Blessed be the name of God for ever and ever: for wisdom and might are his.
Daniel 2:20

We can exercise the prophylactic nature of this Science and prevent the incidence of mental illness by consistently strengthening our understanding of man’s true identity. By including this strengthening in the prayerful work we do for ourselves each day, we find that our potential, instead of declining, continues to expand. Talents, abilities, understanding, and skills unfold as rapidly as we are willing to admit them. When we identify ourselves to ourselves as the image—the idea—of God, and do this prayerfully and faithfully, we maintain the spiritual sense of coexistence with the Father. Mental lapses find no response in us. Temptations to be confused are met with a firm insistence on our dependence upon divine Mind—on that Mind’s presence and power, completeness and perfection.

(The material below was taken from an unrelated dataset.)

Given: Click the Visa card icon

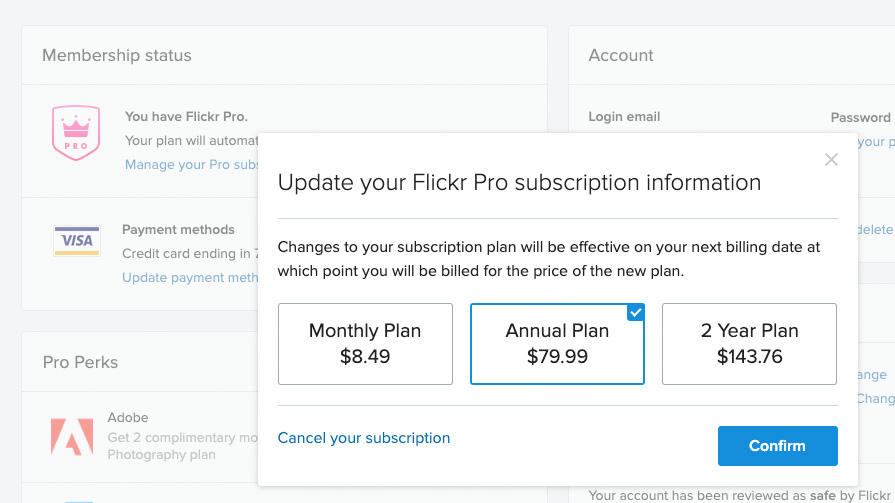Looking at the screenshot, I should 77,240.
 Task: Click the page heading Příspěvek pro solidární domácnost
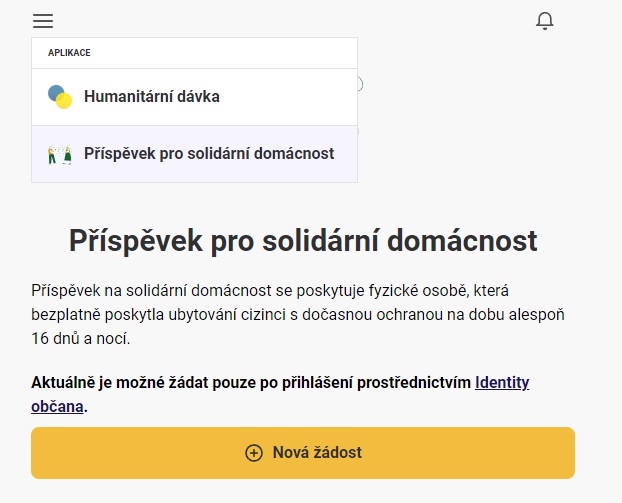click(x=303, y=241)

In Science and Health there are several pages where Mrs. Eddy exposes the fallacious arguments of mortal existence, arguments which, unconsciously accepted, may contribute to mental illness. These pages, 244 through 248, clearly state the remedy. They deserve consistent attention in our prayers for ourselves. When we observe the guidance of our textbook, we find ourselves becoming more and more dependent upon God. In this way we maintain our individual independence, relying less and less on the support or help of others.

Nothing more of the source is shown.